[Opening Record extracts section]

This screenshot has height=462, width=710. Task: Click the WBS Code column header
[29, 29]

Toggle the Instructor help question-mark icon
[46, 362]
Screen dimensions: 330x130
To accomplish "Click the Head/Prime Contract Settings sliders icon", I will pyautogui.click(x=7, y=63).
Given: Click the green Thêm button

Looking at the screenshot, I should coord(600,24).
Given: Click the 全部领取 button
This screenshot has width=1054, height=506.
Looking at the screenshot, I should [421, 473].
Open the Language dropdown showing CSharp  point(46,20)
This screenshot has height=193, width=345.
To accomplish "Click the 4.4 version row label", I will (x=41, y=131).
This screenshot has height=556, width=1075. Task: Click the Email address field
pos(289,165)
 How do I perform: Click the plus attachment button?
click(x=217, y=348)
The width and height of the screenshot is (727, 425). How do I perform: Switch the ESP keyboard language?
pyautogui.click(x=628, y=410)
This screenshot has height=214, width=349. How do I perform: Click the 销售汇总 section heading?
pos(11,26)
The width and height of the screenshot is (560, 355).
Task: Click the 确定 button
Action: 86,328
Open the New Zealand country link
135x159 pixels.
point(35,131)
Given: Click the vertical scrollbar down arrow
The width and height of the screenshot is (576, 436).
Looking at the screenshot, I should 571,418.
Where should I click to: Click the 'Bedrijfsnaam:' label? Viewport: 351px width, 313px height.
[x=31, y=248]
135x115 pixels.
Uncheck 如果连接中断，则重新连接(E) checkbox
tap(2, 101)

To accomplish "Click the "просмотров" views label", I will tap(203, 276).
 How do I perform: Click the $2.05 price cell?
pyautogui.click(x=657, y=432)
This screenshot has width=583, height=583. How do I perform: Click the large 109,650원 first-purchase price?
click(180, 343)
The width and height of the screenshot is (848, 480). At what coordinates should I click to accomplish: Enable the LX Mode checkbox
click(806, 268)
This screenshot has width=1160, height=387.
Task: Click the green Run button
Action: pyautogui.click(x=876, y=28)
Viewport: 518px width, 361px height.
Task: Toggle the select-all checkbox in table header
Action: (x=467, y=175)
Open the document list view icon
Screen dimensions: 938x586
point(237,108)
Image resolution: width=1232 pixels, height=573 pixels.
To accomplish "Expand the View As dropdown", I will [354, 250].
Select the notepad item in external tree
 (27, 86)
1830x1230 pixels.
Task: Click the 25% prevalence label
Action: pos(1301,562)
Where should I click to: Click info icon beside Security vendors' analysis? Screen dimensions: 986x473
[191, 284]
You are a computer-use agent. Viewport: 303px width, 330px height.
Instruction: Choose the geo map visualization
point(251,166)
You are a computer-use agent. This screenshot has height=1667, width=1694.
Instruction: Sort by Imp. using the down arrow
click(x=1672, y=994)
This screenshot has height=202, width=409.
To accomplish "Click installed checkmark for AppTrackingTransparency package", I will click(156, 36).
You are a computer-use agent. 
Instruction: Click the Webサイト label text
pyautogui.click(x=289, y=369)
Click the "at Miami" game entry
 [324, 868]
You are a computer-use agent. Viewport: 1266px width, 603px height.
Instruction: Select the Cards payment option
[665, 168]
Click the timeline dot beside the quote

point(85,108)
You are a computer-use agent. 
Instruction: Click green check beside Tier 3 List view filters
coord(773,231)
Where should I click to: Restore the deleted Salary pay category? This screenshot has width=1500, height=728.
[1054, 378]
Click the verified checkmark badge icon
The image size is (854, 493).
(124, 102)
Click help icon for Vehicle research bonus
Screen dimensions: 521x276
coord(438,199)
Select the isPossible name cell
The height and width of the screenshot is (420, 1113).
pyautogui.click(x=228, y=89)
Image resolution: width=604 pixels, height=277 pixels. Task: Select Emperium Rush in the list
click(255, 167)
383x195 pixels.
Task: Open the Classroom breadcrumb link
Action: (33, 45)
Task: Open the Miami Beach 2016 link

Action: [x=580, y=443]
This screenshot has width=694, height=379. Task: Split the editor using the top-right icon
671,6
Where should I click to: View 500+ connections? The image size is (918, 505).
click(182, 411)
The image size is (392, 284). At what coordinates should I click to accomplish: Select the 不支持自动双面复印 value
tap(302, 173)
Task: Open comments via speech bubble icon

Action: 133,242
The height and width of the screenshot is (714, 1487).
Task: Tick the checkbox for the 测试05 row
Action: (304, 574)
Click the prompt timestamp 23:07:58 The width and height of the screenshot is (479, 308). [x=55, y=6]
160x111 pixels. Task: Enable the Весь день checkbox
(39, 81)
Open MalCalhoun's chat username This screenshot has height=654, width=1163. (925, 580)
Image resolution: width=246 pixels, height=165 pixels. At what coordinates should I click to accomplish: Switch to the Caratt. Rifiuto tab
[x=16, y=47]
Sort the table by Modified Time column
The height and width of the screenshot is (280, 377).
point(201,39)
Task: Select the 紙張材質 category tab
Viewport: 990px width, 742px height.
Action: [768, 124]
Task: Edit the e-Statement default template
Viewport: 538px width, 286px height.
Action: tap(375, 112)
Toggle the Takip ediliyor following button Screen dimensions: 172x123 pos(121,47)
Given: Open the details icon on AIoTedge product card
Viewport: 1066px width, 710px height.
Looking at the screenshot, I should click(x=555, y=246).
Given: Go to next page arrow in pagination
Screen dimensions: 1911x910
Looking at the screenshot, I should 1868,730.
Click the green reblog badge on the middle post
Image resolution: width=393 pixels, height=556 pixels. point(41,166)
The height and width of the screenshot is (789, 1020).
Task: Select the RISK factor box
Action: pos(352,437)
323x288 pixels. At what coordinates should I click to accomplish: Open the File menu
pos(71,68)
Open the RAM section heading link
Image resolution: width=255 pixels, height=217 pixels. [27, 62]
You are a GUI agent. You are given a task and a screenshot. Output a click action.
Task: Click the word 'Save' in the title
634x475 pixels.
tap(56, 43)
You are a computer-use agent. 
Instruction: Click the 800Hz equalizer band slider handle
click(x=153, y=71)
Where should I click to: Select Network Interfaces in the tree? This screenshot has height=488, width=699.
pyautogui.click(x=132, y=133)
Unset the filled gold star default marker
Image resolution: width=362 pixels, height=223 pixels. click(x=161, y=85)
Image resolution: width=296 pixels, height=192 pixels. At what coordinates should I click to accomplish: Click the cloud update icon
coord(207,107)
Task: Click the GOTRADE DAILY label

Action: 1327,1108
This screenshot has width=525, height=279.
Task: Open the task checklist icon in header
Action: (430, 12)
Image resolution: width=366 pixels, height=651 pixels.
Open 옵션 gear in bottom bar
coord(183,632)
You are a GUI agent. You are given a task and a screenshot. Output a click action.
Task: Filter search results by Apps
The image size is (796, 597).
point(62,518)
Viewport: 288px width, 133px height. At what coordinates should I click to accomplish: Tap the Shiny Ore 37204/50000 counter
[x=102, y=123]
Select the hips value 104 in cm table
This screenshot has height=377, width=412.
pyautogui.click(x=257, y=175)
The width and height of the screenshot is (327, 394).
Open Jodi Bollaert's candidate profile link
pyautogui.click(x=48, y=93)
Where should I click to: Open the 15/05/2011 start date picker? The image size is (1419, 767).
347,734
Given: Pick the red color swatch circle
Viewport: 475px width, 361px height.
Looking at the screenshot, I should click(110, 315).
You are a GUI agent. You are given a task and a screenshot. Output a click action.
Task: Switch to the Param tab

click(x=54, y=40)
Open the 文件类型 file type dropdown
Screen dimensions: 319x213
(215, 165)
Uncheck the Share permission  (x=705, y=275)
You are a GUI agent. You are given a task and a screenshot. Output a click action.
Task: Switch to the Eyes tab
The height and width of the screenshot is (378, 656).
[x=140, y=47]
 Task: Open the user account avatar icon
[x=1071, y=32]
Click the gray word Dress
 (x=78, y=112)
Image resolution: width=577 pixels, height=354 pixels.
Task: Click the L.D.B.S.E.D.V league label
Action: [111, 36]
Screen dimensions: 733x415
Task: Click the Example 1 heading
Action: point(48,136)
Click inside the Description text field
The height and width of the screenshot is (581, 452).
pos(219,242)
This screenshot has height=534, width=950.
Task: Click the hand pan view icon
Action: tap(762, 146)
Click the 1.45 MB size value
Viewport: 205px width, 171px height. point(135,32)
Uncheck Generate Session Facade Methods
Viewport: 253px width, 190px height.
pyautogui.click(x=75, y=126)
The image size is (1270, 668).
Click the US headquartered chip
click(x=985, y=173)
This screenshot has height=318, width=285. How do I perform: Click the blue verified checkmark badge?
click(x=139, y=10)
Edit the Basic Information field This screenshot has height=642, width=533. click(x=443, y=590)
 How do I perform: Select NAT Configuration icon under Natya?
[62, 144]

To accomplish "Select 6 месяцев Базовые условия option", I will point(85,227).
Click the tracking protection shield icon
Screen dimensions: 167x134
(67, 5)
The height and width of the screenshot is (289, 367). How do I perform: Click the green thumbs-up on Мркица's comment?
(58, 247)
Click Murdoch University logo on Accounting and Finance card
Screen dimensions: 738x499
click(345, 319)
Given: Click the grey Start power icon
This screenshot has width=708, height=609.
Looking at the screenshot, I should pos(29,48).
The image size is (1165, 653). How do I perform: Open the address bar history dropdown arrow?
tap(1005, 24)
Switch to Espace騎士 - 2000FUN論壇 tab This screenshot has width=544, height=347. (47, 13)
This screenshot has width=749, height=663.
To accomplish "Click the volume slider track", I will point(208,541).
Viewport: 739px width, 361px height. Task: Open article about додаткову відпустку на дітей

[Closing Record extracts section]

> [Task statement] Look over the entries above and tally the lines containing the string "will"; the answer is that total only.

> [Response] 7